Wtedy, prawie dokładnie pół wieku temu, Rybnik wstrzymał oddech. Ktoś puścił famę, że Maj nie żyje. Obrzydliwy fake news okazał się zwykłą plotką. Jak pięknie powiedział młodszy brat Joachima, również były żużlowiec Rybnika i Świętochłowic, Erwin Maj: "Chimek swoją wolą życia rozczarował niejednego lekarza".
Maj pięciokrotnie stawał na podium IMP, w tym trzy razy na jego drugim stopniu. Wielokrotnie podczas finałów uważany był za murowanego faworyta, który tytuł tracił o włos, tak zwany błysk szprychy. Wszystkim było wtedy Chimka szkoda, bo wszyscy wiedzieli, że zasługuje. Za zasługi nikt jednak mistrzostwa kraju nie dostaje. Był za to pan Joachim zdobywcą Złotego Kasku, co było sztuką bodaj trudniejszą, a ponadto trzykrotnie meldował się jako trzeci w tym prestiżowym w dawnych latach cyklu.
Joachim Maj był reprezentantem Polski, godnie i z honorem nosił orła na piersi podczas wielu meczów międzypaństwowych, także na torach w Anglii, Szwecji i w innych krajach Europy. Był medalistą drużynowych mistrzostw świata w 1962 roku, zwycięzcą wielu turniejów indywidualnych, także międzynarodowych, w tym eliminacyjnych do mistrzostw świata.
Był uważany za uosobienie elegancji na torze i poza nim, prawdziwą gwiazdą sportu, ozdobą zawodów. Jego wyprostowaną sylwetkę (co dziś jest nierealne, bo sprzęt inny, inne prędkości) odrysowywano ze zdjęć i kopiowano w programach zawodów. Ze swoim wizerunkiem przystojnego mistrza byłby dziś rozchwytywany przez media. Urodził się stanowczo za prędko, ze swoją karierą trafił na czasy powojenne, gdy telewizja zaczynała dopiero raczkować.

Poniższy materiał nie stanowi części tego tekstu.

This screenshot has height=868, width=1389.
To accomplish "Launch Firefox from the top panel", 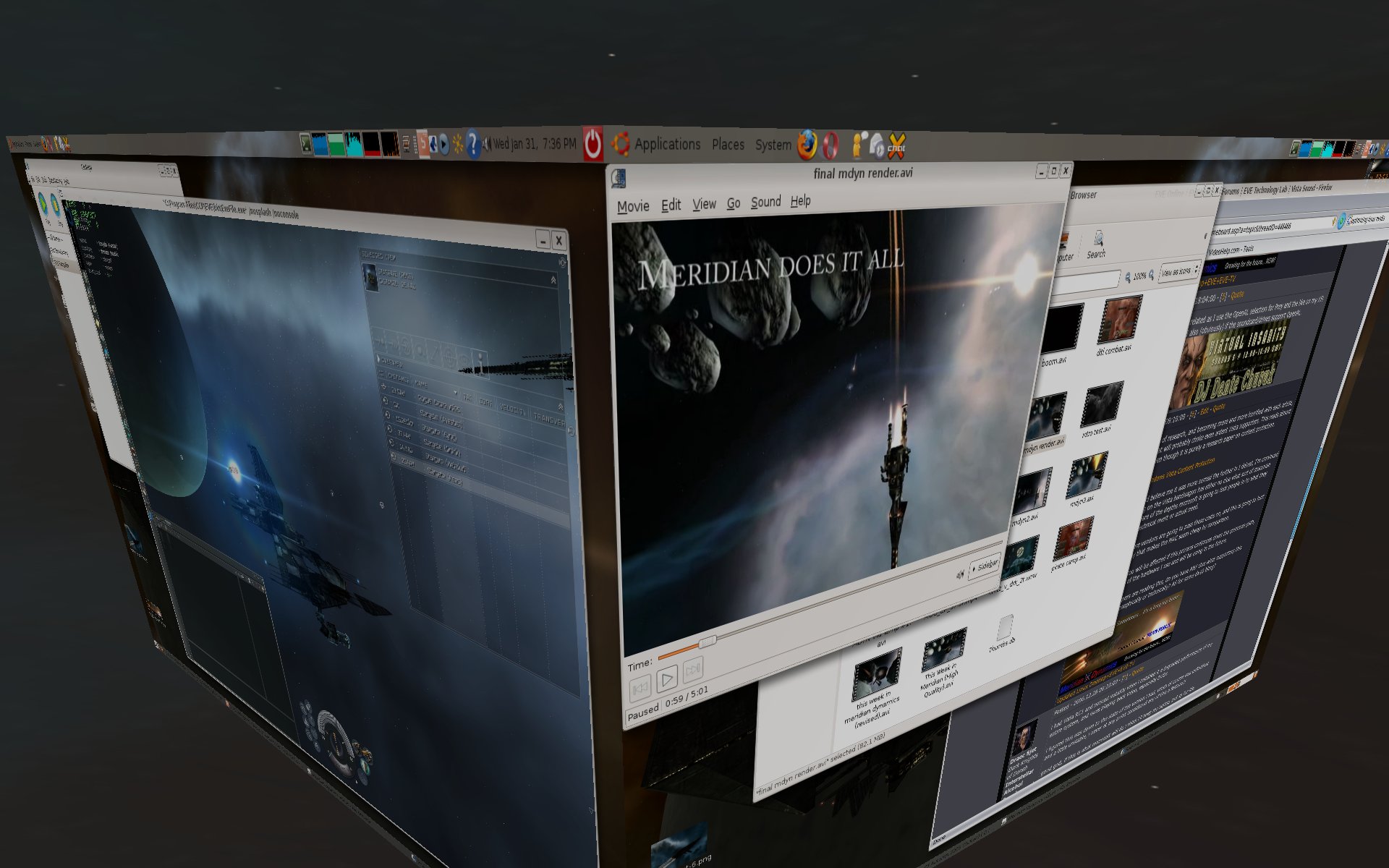I will (807, 145).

Był świetnym sportowcem, a po karierze, tak dramatycznie zakończonej, dobrym mężem i ojcem rodziny. Wychował razem z małżonką, nieodżałowanej pamięci panią Marią, córkę i syna. Mariusz poszedł w ślady ojca, też został żużlowcem, a jego pierwszym trenerem w Rybniku był Jerzy Gryt. Mariusz legitymował się potem dobrymi wynikami (został choćby mistrzem Bawarii). Znów, niestety pech, z powodu serii kontuzji Mariusz musiał także przedwcześnie zrezygnować z wyczynu.
Ostatnie lata życia pan Joachim spędził w Domu Seniora, gdzie miał znakomitą opiekę, co mogłem osobiście obserwować. Wiek jednak zrobił swoje. W tym roku pan Joachim w szybkim tempie podupadał na zdrowiu, choć do końca na nic nie narzekał. Odszedł do Pana, by spotkać swoją oddaną śp. Małżonkę. Cześć Jego Pamięci!